EXCERPTED RECORDS:
┄┄┄┄┄┄
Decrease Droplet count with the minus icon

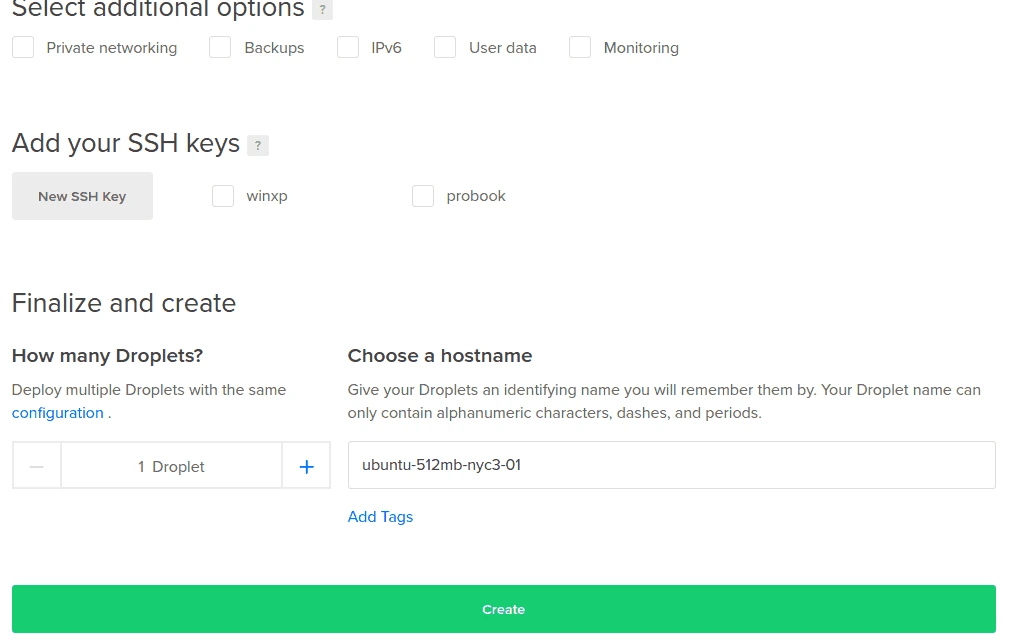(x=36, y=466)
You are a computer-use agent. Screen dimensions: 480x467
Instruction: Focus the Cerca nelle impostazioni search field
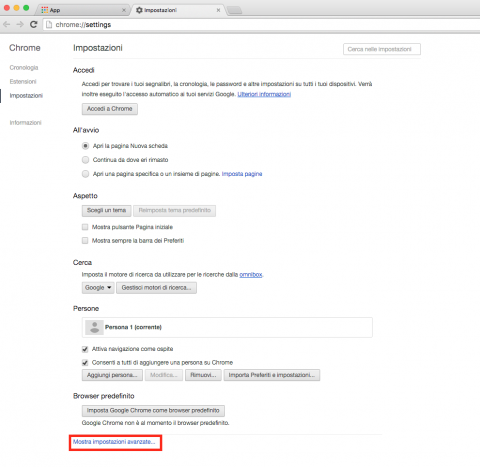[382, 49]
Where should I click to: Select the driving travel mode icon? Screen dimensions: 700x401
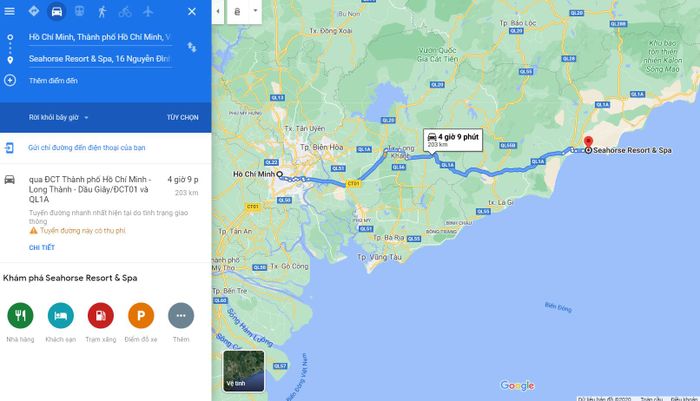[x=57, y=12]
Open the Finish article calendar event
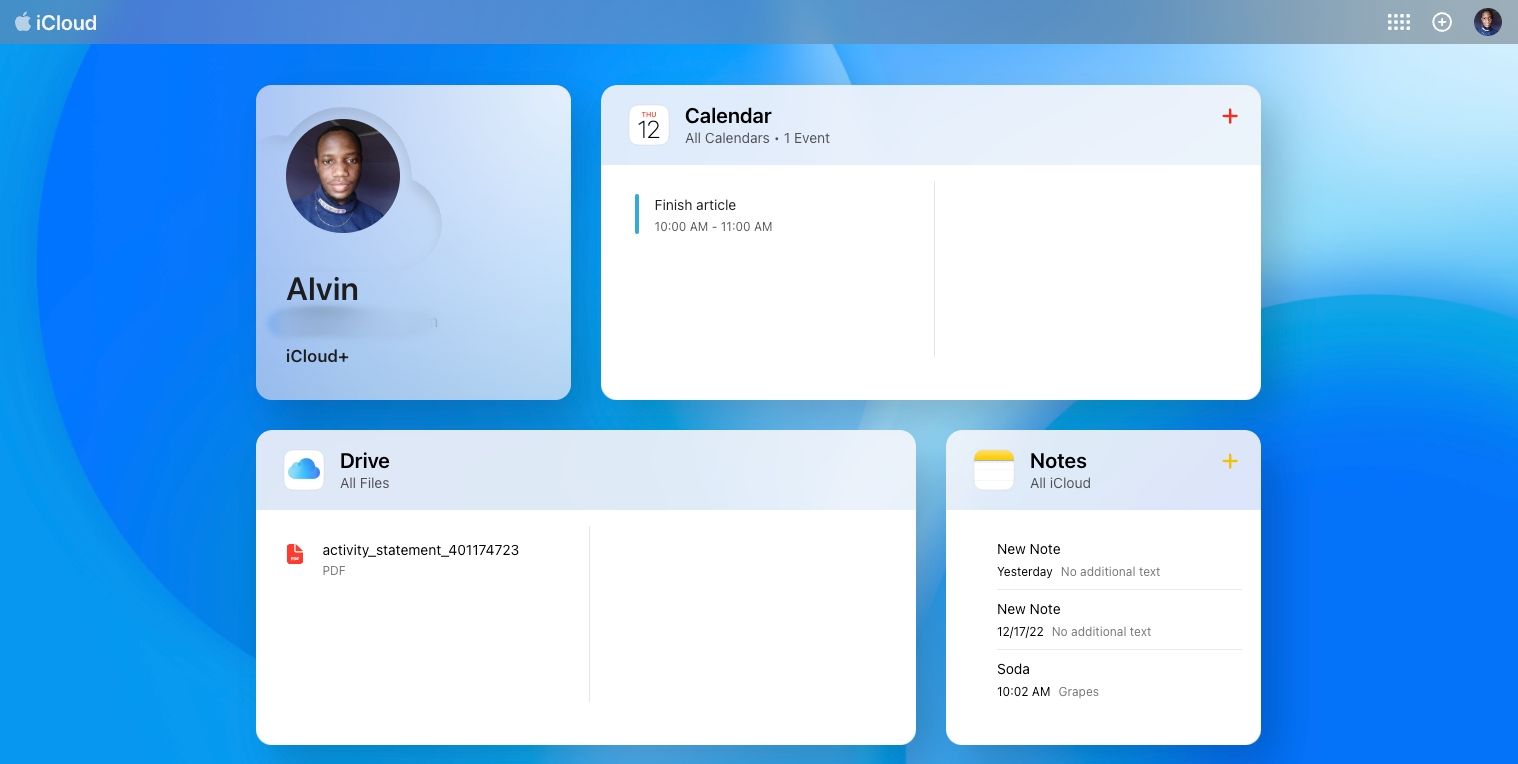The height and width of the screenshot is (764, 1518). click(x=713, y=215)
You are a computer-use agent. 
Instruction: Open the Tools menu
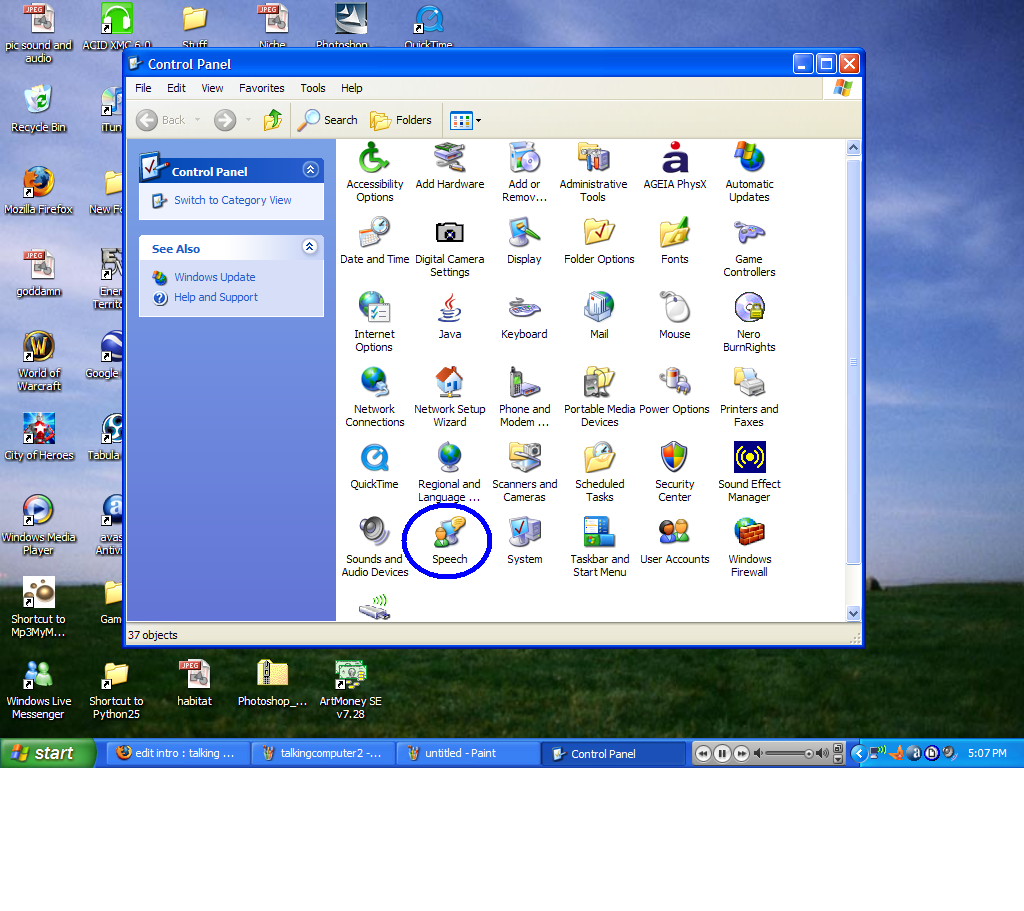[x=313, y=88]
┄┄┄┄┄┄
EXERCISE INSTRUCTIONS: Find and copy each line of the data where "computer" is present.

SOLUTION FOR THIS TASK:
You are a computer-use agent. Screen dimensions: 480x467
You are a computer-use agent. 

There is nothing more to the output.